WHAT IS REQUIRED> Repeat the records below exactly. Omit the pictures.

Stored data entries
- - - -
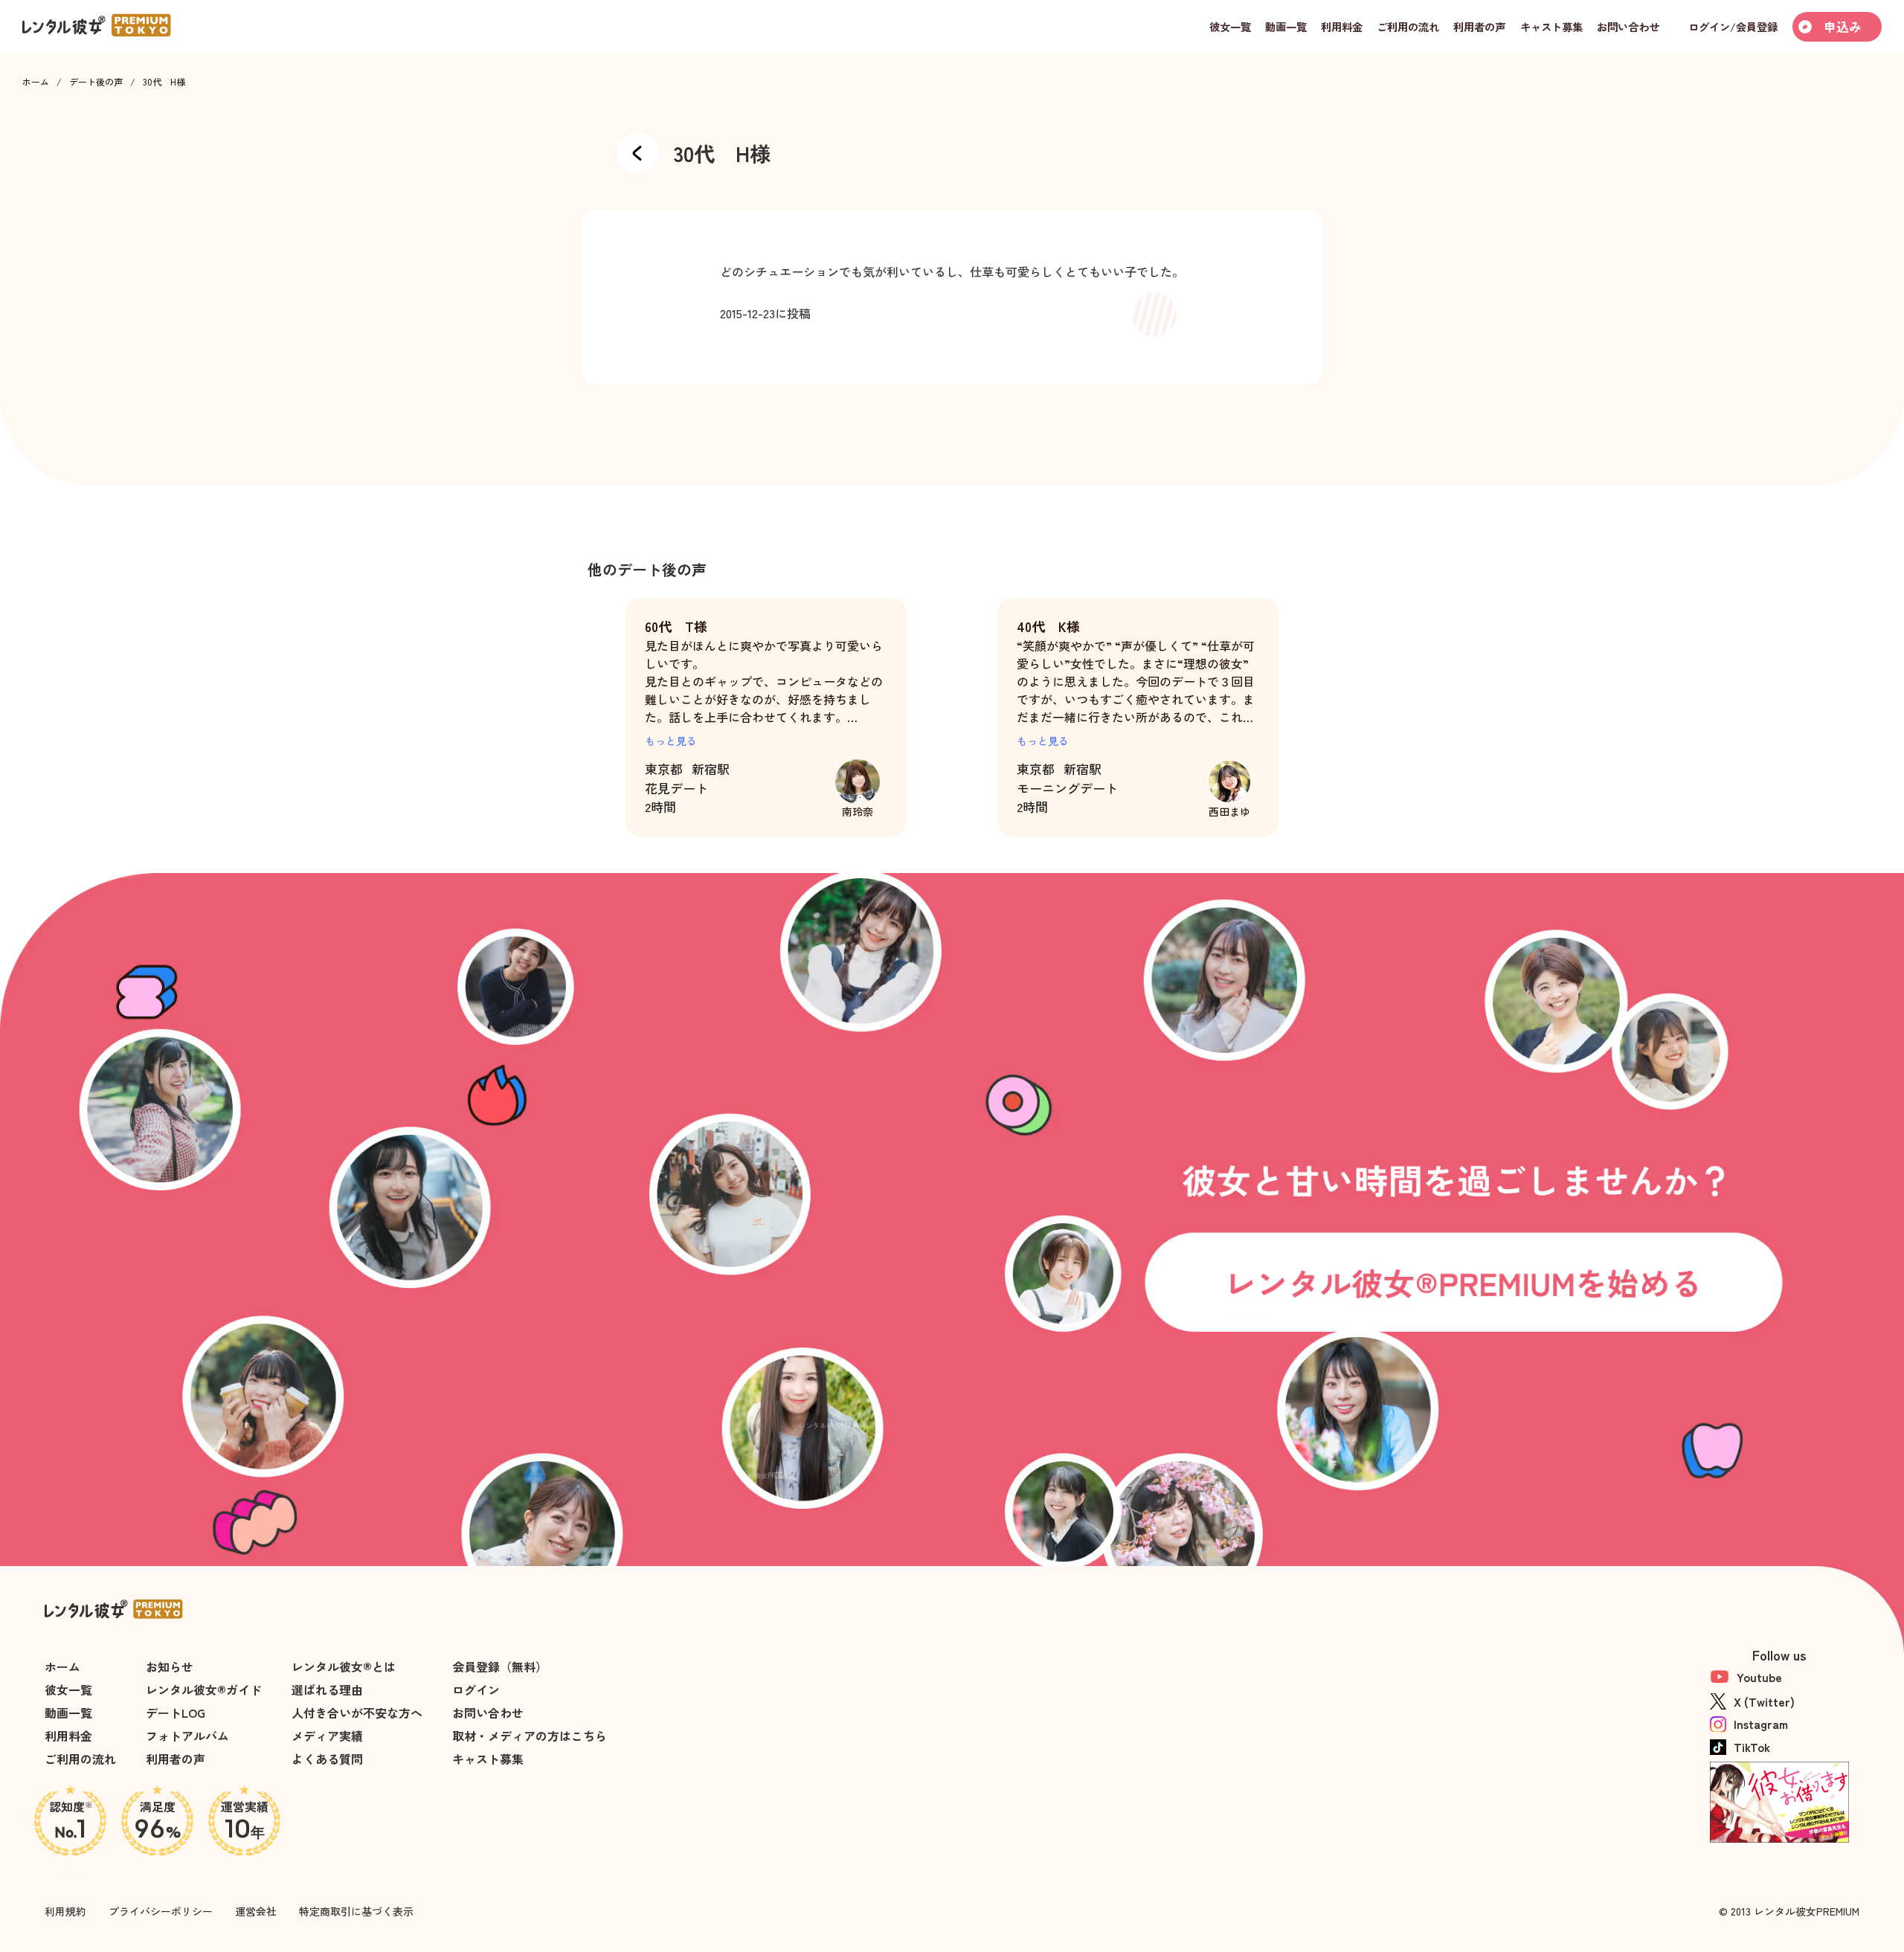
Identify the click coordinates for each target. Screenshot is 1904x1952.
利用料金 (68, 1736)
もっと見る (671, 740)
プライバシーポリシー (161, 1911)
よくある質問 (327, 1759)
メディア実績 (327, 1736)
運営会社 (256, 1911)
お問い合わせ (488, 1712)
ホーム (35, 82)
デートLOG (175, 1712)
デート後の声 (96, 82)
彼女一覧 (68, 1689)
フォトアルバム (187, 1736)
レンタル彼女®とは (344, 1666)
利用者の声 (175, 1759)
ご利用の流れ (80, 1759)
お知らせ (169, 1666)
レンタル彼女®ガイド (204, 1689)
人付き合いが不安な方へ (357, 1712)
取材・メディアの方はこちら (529, 1736)
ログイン (476, 1689)
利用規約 (65, 1911)
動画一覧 (68, 1712)
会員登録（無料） (499, 1666)
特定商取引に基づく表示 (356, 1911)
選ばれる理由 (327, 1689)
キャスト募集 (488, 1759)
- - - -
FINAL ANSWER>
Identify the click coordinates for each target. Screenshot is 1904x1952.
利用料金 (68, 1736)
もっと見る (671, 740)
プライバシーポリシー (161, 1911)
よくある質問 (327, 1759)
メディア実績 (327, 1736)
運営会社 (256, 1911)
お問い合わせ (488, 1712)
ホーム (35, 82)
デートLOG (175, 1712)
デート後の声 (96, 82)
彼女一覧 (68, 1689)
フォトアルバム (187, 1736)
レンタル彼女®とは (344, 1666)
利用者の声 (175, 1759)
ご利用の流れ (80, 1759)
お知らせ (169, 1666)
レンタル彼女®ガイド (204, 1689)
人付き合いが不安な方へ (357, 1712)
取材・メディアの方はこちら (529, 1736)
ログイン (476, 1689)
利用規約 (65, 1911)
動画一覧 (68, 1712)
会員登録（無料） (499, 1666)
特定商取引に基づく表示 (356, 1911)
選ばれる理由 (327, 1689)
キャスト募集 (488, 1759)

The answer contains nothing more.